Here’s a great video from Mike Butler of TastyTrade about Delta, so that I don’t have to try to explain Delta in this post.
The Evolution of my Trading
Buy and Hold Long Stock
Like everybody, I started my investing career by buying and holding long stock. I’ve always been able to pick good stocks and managed to stay close to the growth of the S&P 500. But I was looking for something better.
Weekly Covered Calls
Somewhere I saw one of those Traders (that is selling their program that will change your life and improve your retirement), who was selling the idea of buying weekly covered calls. I liked the idea because it seemed like it was leveraged to the upside, so bring on Weekly Covered Calls.
It was actually a pretty cool way to invest. Most months, I was able to beat the S&P (barely).
What I hated about this strategy was that at earnings, when volatility was high and the option premiums were high, it was a crap shoot. Sometimes the stock stayed at the same price or went up after earnings; but at other times the stock dropped like a Chinese Space Station and no amount of option premium covered the loss in the stock.
Using Long Options as a Proxy for Long Stock
I got this idea from the great Jim Cramer.
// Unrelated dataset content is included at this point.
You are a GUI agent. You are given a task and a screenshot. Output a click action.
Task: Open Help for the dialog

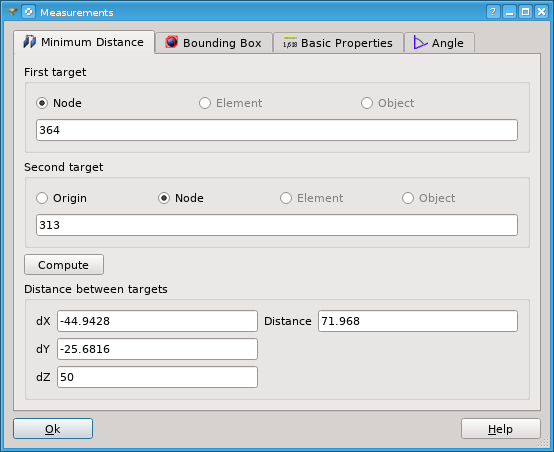click(x=501, y=429)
In one of his books he talks about how you can use options to replace stocks and thereby leverage your portfolio to the upside.
This strategy used to be awesome for me.
For between 10 to 15% of the price of the stock you can control 100 shares of stock. During the raging Bull Market, this strategy was like printing money.
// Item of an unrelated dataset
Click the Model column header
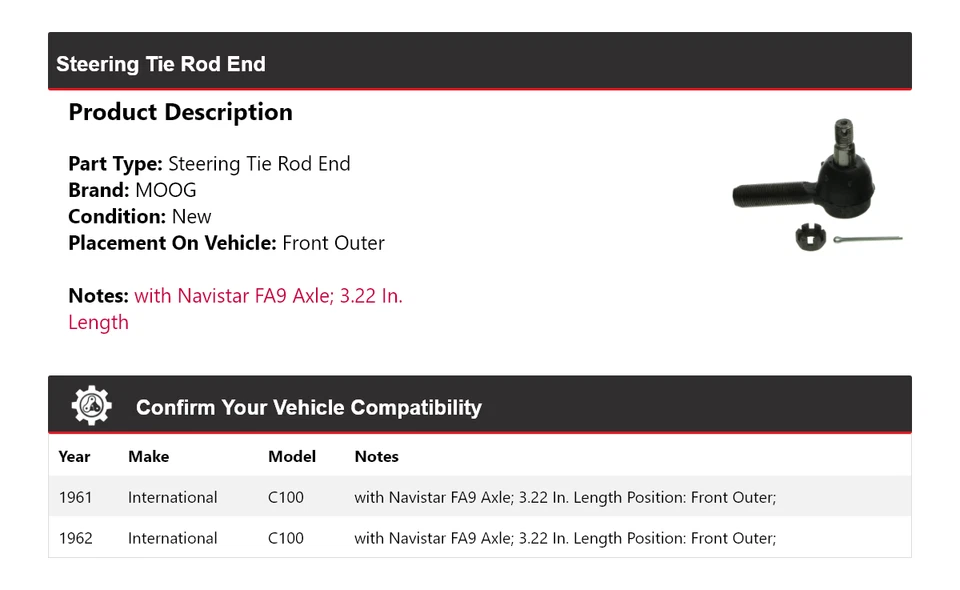This screenshot has width=960, height=590. pos(291,457)
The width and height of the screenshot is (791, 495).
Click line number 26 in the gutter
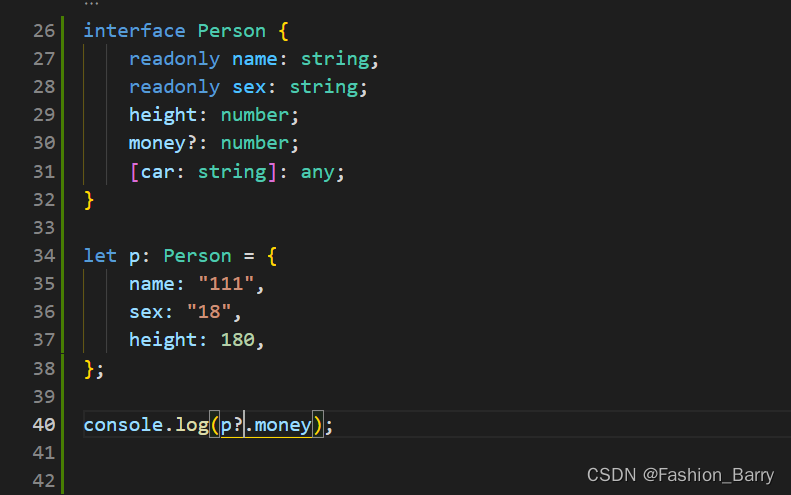point(43,31)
The problem with this very high-delta strategy was the downside. Being highly levered to the upside meant that you were leveraged to the downside. It was too expensive to completely hedge all those deltas or the wild beta. During the market collapse of February, 2018, you couldn’t sell options quick enough to stop losing thousands of dollars because of the high deltas of the portfolio. Yikes.
Weekly Covered Calls on LEAPS
In Excel, this seemed like a really great trading strategy. Buy a LEAP option that was about 9 months in the future and sell weekly calls against it. Some LEAP’s can be purchased for about $10.00 and have a very low Theta because of how far they are in the future. I tried to hold the LEAP until expiration.
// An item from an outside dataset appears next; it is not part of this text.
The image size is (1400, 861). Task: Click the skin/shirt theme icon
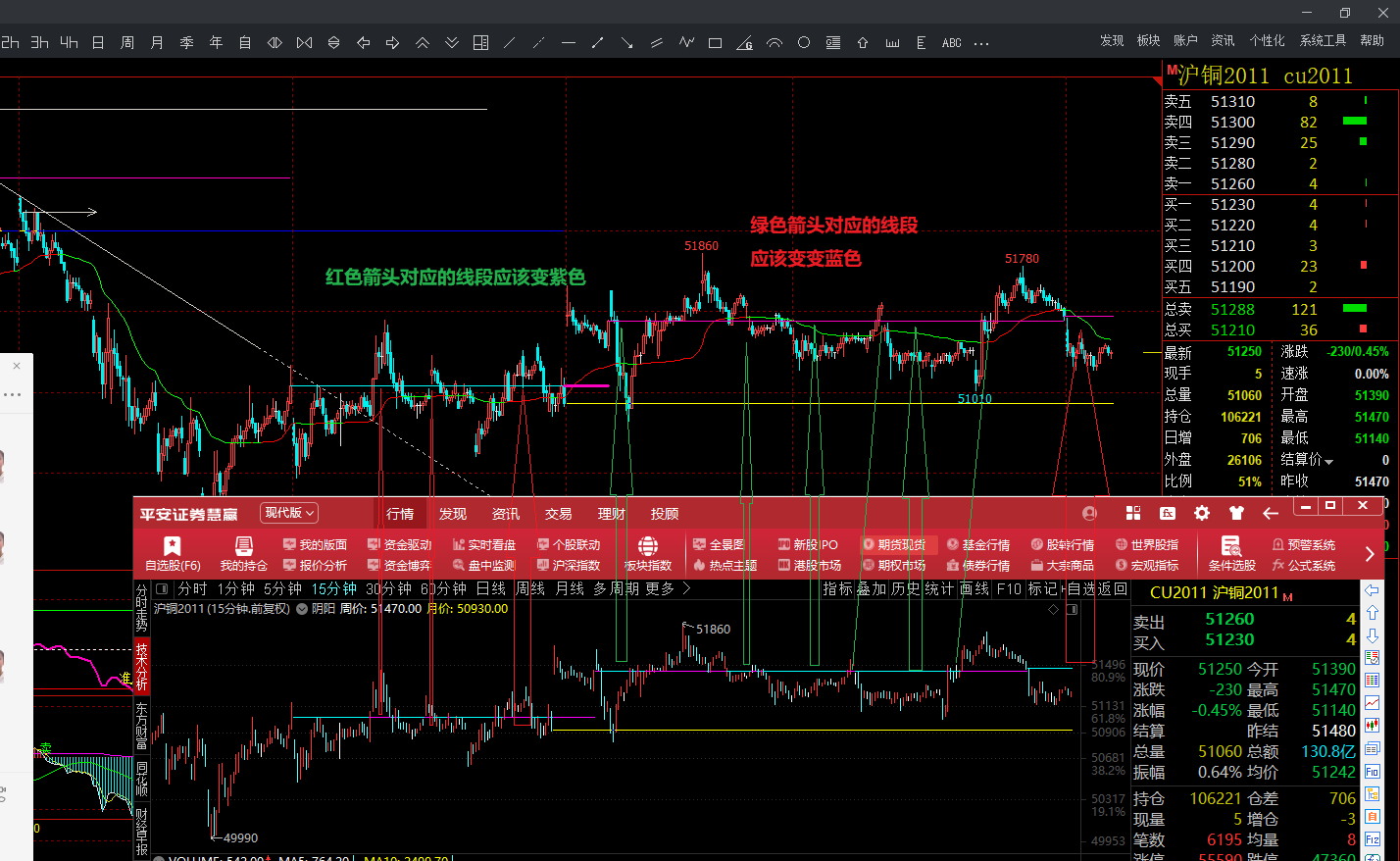[x=1235, y=513]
Some of the weekly options brought in about 10% premium on the LEAP. It seemed like a really great strategy.
First I got the Trader’s version of the gambler’s fallacy. I figured if I could get 10% return on weekly basis, then on an annual basis – 520%! I started shopping for my island in the Caribbean.
Sadly, in downturns in the market, this is a really painful strategy as you watch the LEAP lose value. Trust me on this.
Directional Put Spreads
I’m always bullish on the market over time. So what could be better than buying an out of the money put spread?
In my mind, it was almost like printing money. I put this strategy in play and started shopping for my island in the Caribbean again.
The problem with directional trades is that you have to be able to predict which way the underlying was going to move. Sadly, the market humbled me and showed that I can’t predict direction.
A couple weeks ago, Facebook had dropped to about $168. I was sure that there was no possible way that Facebook could possibly drop further, I sold a 150/160 put spread, knowing that it was impossible that Facebook to drop further.
Uh, ouch. Facebook is trading around $155 today. So much for my ability to predict direction.
Enter Delta Neutral. With Delta Neutral Strategies, I don’t have to worry about normal moves in the underlying.
So now I’m trading volatility and time decay.